Rewrite all of the rows below, switching each "Viewport" to "Display" and keeping everything else the same.

━━━━━ Material shown ━━━━━

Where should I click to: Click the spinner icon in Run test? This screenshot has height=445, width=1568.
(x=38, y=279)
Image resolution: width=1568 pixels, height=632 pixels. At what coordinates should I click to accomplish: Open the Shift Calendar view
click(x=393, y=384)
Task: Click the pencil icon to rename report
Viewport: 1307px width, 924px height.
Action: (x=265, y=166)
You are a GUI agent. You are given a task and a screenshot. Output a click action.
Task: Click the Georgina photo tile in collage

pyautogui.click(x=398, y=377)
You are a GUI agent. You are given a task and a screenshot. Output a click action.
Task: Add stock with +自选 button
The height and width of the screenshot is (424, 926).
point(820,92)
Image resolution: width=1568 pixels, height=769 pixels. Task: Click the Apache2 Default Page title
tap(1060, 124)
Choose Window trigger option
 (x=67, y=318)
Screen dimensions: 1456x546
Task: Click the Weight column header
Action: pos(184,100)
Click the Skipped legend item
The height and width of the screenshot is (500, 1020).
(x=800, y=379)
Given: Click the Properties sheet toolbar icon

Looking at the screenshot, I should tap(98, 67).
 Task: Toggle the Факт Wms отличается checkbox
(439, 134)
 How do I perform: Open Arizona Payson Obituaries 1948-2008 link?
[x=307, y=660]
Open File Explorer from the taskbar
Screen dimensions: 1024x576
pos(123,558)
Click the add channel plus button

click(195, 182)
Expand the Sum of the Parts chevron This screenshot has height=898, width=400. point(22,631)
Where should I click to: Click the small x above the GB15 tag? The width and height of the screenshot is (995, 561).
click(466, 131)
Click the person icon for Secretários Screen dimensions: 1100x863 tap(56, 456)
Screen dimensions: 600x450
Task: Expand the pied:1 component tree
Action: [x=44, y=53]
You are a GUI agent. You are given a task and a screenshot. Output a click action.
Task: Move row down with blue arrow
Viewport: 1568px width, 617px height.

━━━━━

Task response
Where should I click to: Click the spinner icon in Run test? This screenshot has height=445, width=1568.
(x=38, y=279)
Image resolution: width=1568 pixels, height=632 pixels. At what coordinates should I click to accomplish: Open the Shift Calendar view
click(x=393, y=384)
Task: Click the pencil icon to rename report
Display: 1307px width, 924px height.
Action: (x=265, y=166)
You are a GUI agent. You are given a task and a screenshot. Output a click action.
Task: Click the Georgina photo tile in collage

pyautogui.click(x=398, y=377)
You are a GUI agent. You are given a task and a screenshot. Output a click action.
Task: Add stock with +自选 button
The height and width of the screenshot is (424, 926).
point(820,92)
Image resolution: width=1568 pixels, height=769 pixels. Task: Click the Apache2 Default Page title
tap(1060, 124)
Choose Window trigger option
 (x=67, y=318)
Screen dimensions: 1456x546
Task: Click the Weight column header
Action: pos(184,100)
Click the Skipped legend item
The height and width of the screenshot is (500, 1020).
(x=800, y=379)
Given: Click the Properties sheet toolbar icon

Looking at the screenshot, I should tap(98, 67).
 Task: Toggle the Факт Wms отличается checkbox
(439, 134)
 How do I perform: Open Arizona Payson Obituaries 1948-2008 link?
[x=307, y=660]
Open File Explorer from the taskbar
Screen dimensions: 1024x576
pos(123,558)
Click the add channel plus button

click(195, 182)
Expand the Sum of the Parts chevron This screenshot has height=898, width=400. point(22,631)
Where should I click to: Click the small x above the GB15 tag? The width and height of the screenshot is (995, 561).
click(466, 131)
Click the person icon for Secretários Screen dimensions: 1100x863 tap(56, 456)
Screen dimensions: 600x450
Task: Expand the pied:1 component tree
Action: [x=44, y=53]
You are a GUI agent. You are given a task and a screenshot. Output a click action.
Task: Move row down with blue arrow
Display: 1568px width, 617px height.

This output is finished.